コンディション“激変”の走行初日「今日の経験が助けになる」とトヨタ平川亮/WEC第1戦

 WEC世界耐久選手権第1戦セブリング1000マイルレースは3月16日、アメリカ・フロリダ州のセブリング・インターナショナル・レースウェイで走行初日を迎えた。ハイパーカークラスに参戦するトヨタGAZOO Racing(TGR)の2台のGR010ハイブリッドも、走行を重ねている。

 3月12〜13日に行われた公式テスト“プロローグ”に続き、本格的な走行が再び始まったセブリング。7号車と8号車、TGRの2台のGR010ハイブリッドにとっては、新たに課されたBoP(性能調整)の影響が明確に現れた1日となった。

 午前中にスタートした60分間のFP1は、激しい暴風雨の影響で中断され、終盤には路面が乾くという、ドライバーにとっては厄介なコンディションとなった。

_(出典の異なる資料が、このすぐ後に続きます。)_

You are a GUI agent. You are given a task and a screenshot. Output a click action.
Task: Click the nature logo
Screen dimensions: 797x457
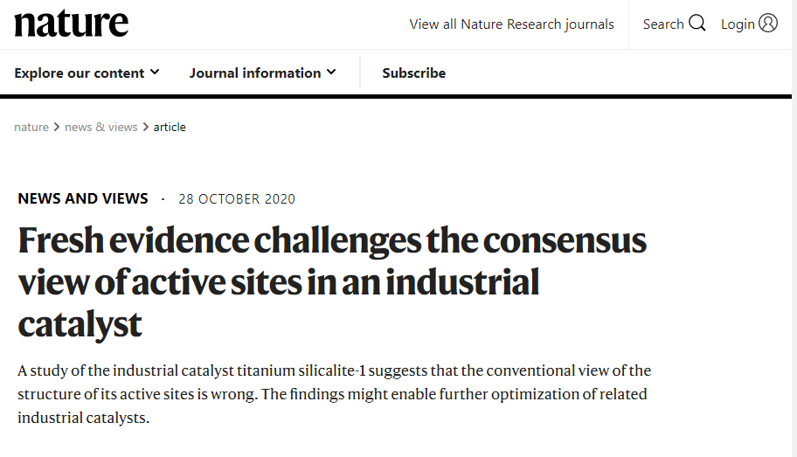[x=71, y=24]
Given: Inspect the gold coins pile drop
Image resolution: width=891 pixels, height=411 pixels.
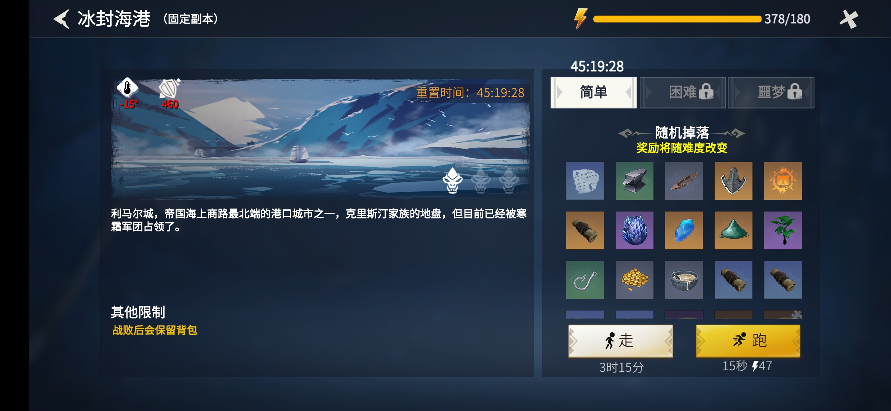Looking at the screenshot, I should [x=634, y=280].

 セバスチャン・ブエミ/ブレンドン・ハートレー/平川亮の8号車GR010ハイブリッドは、この日のベストで総合3番手となる1分50秒267をマークした。

 シーズンのディフェンディング王者であるマイク・コンウェイ/小林可夢偉/ホセ・マリア・ロペスの7号車GR010ハイブリッドも、1分50秒633をマークし総合5番手につけた。

セブリングを走る7号車GR010ハイブリッド

 午後に60分間行われたFP2では、メカニカルと空力セットアップの最適化、そしてミシュランタイヤのコンパウンド比較を行った。加えてチームは、BoP変更により190km/h以上とこれまでより高く設定されたハイブリッドブースト作動速度に合わせるための作業もこなした。

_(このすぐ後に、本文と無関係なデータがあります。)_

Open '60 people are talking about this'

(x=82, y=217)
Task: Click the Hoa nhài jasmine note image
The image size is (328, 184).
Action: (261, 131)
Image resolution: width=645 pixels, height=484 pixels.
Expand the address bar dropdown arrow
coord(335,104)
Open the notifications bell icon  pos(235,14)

 気温が30度に達する中、7号車とLMP2カーとの軽度の接触はあったものの、それ以外は概ね予定通りにプログラムをこなした。

 FP2では全体的にラップタイムが伸びず、TGRの2台は8号車が総合5番手、7号車が総合8番手でセッションを終えている。

 走行2日目となる17日木曜は11時55分から1時間のFP3、そして19時すぎから予選のセッションが予定されている。

 第1戦初日、水曜日の走行を終えたTGRの6名のドライバーのコメントは、以下のとおり。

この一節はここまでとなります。